The Graph Engine
The graph engine is the most performance-critical component in Ripple. It manages the incremental computation graph, tracks dirty nodes, and executes the stabilization algorithm. This page covers the three key mechanisms: the dirty heap, height-ordered propagation, and cutoff optimization.
Architecture
┌──────────────────────────────────────────────────────┐
│ Graph │
│ │
│ ┌──────────────────────┐ ┌──────────────────────┐ │
│ │ nodes : node array │ │ dirty_heap : Heap.t │ │
│ │ (contiguous memory)│ │ (min-heap by height)│ │
│ └──────────────────────┘ └──────────────────────┘ │
│ │
│ node_count : int │
│ last_recompute_count : int │
│ last_stabilization_ns : Int63.t │
│ now : unit -> Time_ns.t │
│ output_infos : (int, output_info) Hashtbl.t │
└──────────────────────────────────────────────────────┘
Nodes are stored in a flat array for cache locality.
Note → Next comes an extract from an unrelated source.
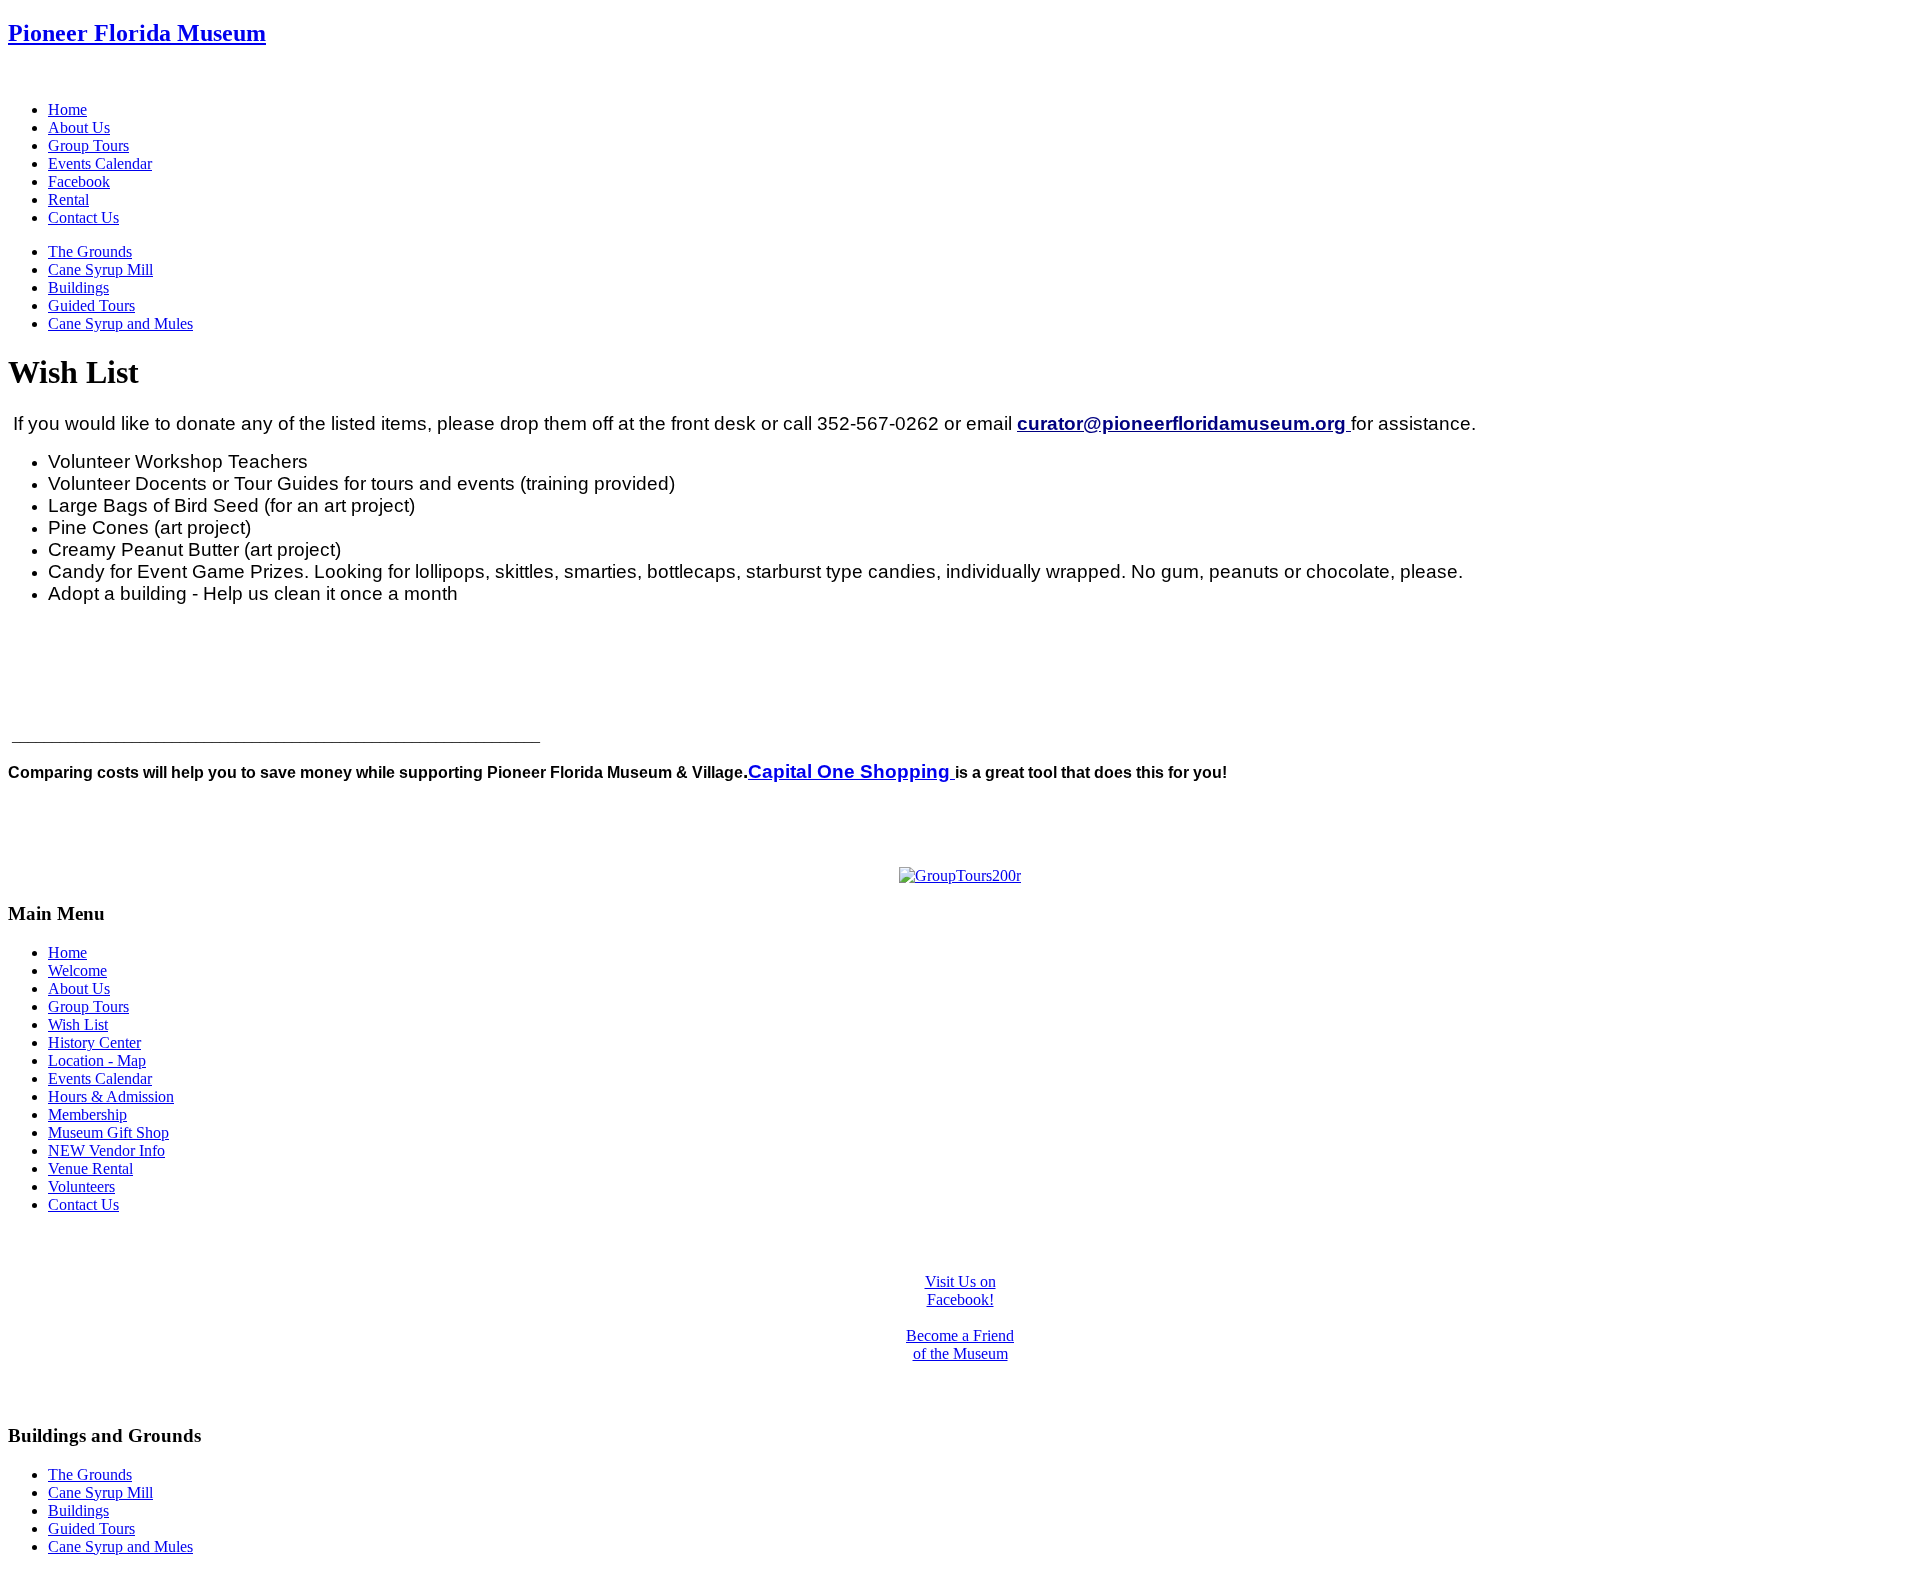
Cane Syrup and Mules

The graph grows the array by 2x when capacity is exceeded. All node access during stabilization is by integer index – no pointer chasing, no hash lookups on the hot path.
Node Types
Each node has a recompute_fn variant that determines how its value is derived:
| Variant | Parents | Complexity | Use Case |
|---|---|---|---|
Leaf | 0 | O(1) | External input |
Map | 1 | O(1) | Transform single value |
Map2 | 2 | O(1) | Combine two values |
Fold | N | O(N) | Aggregate (re-folds all) |
Incr_fold | N | O(changed) | Incremental aggregate |
The Dirty Heap
The dirty heap is an array-based binary min-heap keyed on (height, node_id). It determines the order in which dirty nodes are processed during stabilization.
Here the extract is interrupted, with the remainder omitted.